Gaby cuenta que hace años Roxana era violenta, no quería jugar con otros niños. Algunos vecinos le tiraban piedras y creemos que pudo sufrir algún tipo de agresión o de abuso. Poco a poco empezó a ir a Lobo con los demás y cambió. Ahora le divierte buscar entre la arena las piedras blancas más bonitas y nos las trae como regalo. Roxana es sin duda alguien especial: poca gente es capaz de convertir en obsequio las piedras que en su día otros usaron para herirle.  

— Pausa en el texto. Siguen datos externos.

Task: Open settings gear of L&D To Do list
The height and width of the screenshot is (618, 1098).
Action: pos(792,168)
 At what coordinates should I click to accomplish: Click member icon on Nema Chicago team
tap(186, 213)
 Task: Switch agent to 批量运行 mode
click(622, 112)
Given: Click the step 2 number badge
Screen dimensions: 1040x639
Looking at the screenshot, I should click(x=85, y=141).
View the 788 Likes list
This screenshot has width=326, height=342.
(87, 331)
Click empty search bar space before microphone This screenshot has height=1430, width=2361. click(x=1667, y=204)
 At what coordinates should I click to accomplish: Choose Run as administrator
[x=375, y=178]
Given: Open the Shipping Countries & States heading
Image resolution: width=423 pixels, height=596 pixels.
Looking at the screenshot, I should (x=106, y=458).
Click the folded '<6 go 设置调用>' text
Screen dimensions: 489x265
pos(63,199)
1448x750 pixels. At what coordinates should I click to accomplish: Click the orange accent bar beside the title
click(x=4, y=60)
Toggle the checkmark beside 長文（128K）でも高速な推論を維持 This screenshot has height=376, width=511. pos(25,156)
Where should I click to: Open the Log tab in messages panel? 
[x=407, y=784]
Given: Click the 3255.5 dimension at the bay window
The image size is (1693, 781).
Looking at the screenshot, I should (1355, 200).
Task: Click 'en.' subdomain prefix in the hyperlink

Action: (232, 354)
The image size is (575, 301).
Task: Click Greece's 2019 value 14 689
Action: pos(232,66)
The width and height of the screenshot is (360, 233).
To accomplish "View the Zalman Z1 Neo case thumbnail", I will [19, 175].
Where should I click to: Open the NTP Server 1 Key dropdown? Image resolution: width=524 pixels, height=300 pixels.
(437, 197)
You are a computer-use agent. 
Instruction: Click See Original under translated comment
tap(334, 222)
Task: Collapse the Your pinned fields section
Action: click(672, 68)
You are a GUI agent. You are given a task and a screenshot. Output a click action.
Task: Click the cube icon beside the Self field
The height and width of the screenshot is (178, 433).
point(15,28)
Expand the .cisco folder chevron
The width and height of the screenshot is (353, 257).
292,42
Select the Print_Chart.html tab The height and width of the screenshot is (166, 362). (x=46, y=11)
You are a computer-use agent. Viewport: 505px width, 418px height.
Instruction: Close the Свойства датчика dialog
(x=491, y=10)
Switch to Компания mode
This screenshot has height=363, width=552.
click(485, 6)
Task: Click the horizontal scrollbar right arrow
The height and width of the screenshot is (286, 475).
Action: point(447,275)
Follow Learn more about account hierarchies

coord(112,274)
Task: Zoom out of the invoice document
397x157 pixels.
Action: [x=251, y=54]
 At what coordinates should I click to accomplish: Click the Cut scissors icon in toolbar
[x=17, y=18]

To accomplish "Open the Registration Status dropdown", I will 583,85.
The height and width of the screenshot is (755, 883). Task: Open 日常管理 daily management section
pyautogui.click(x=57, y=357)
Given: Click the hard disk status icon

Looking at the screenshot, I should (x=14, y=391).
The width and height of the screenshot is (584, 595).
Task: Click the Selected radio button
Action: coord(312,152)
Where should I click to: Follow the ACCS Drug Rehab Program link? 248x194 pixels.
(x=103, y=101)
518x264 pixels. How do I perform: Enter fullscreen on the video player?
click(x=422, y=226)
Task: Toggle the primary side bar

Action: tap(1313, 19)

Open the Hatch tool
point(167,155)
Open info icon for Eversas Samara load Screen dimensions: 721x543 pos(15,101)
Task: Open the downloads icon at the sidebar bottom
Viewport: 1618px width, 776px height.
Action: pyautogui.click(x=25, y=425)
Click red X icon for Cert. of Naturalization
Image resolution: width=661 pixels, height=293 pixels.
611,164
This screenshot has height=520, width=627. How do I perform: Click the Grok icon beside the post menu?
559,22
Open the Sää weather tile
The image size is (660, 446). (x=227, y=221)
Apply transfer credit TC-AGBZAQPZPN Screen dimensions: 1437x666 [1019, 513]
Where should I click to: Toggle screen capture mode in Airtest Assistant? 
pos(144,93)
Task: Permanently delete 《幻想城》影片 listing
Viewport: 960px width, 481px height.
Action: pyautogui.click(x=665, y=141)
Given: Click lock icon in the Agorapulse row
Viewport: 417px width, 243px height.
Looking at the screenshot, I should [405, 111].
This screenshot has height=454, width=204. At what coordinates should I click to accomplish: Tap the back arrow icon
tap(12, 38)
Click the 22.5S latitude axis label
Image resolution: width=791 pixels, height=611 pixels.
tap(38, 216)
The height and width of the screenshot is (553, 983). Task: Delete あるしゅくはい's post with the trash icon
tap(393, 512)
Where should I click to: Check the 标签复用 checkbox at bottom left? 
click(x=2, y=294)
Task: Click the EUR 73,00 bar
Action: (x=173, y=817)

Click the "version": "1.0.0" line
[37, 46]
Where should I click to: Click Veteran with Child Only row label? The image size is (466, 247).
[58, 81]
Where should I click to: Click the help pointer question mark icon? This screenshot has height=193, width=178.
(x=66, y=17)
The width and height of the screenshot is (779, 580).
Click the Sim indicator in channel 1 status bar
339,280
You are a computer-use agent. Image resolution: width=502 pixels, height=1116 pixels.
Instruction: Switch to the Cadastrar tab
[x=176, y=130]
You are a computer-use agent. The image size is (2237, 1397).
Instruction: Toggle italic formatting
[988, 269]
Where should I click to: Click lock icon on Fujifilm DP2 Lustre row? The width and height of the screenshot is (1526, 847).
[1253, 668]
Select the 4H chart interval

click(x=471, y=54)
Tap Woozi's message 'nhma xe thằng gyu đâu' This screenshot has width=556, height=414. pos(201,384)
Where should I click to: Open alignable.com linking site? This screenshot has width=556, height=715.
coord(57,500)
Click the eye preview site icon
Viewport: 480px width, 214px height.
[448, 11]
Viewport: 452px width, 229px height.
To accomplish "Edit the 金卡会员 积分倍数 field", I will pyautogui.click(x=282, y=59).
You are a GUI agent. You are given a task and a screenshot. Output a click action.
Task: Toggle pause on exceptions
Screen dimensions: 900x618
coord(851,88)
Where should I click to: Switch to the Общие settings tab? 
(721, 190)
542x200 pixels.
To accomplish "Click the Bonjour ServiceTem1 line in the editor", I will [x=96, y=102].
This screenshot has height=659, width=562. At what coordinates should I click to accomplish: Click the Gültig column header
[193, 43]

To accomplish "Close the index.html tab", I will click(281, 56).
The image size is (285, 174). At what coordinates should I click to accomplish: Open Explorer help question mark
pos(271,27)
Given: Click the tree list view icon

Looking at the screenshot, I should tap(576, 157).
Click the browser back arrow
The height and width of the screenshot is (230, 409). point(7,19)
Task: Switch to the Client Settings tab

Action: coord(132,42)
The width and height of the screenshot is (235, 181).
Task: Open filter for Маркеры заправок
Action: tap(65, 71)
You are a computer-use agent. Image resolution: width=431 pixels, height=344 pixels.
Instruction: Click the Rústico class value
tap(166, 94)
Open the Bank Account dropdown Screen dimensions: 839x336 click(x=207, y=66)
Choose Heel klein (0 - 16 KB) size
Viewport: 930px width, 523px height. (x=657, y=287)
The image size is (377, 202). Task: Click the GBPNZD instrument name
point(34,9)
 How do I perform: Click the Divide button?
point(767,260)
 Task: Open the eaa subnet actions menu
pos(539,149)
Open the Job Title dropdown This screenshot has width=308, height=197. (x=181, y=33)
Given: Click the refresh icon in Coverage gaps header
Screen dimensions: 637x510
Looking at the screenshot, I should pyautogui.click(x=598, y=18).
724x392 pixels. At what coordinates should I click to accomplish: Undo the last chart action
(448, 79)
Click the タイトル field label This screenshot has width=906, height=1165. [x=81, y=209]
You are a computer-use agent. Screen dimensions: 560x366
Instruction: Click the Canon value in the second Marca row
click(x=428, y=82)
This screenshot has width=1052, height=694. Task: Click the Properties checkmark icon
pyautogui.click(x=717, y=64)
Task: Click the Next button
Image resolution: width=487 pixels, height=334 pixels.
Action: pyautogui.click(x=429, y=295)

Gracias a Gaby he conocido a muchas personas que han vivido con un espíritu sencillo y bueno en contextos de extrema pobreza, como Roxana. De igual manera que poseer garantías materiales no hace a los seres humanos mejores necesariamente, ser pobre no implica ser feliz o tener buenas intenciones. Pero en una situación con tantas carencias la bondad se nos muestra con mayor radicalidad. 

Cuatro años no caben en esta carta. Resumiría mi experiencia diciendo que aquí he visto la vida de una manera nueva, me he contagiado de la vitalidad del alboroto y he intentado tener un espíritu más sencillo y agradecido. Mis alumnos y colegas en la universidad, mis niños de La Tortuga y mis amigos me han ayudado a vibrar con todas las oportunidades que ofrece este país y al mismo tiempo pisar suelo con lo cruda que puede ser la realidad. 

El mejor regalo del Perú, y sin duda la verdadera aventura personal, ha sido conocer a Carlos, mi marido.  Es arquitecto y hemos hecho algunos proyectos sociales juntos con las poblaciones vulnerables con las que trabaja Gaby. De él admiro su disposición para servir a su país a través de su profesión. Ojalá que tanto Carlos como su tierra —que ahora es un poquito mía también— me sigan enseñando a ver las cosas con esos ojos distintos, y que yo sea capaz de devolver todo lo recibido a través de mi trabajo.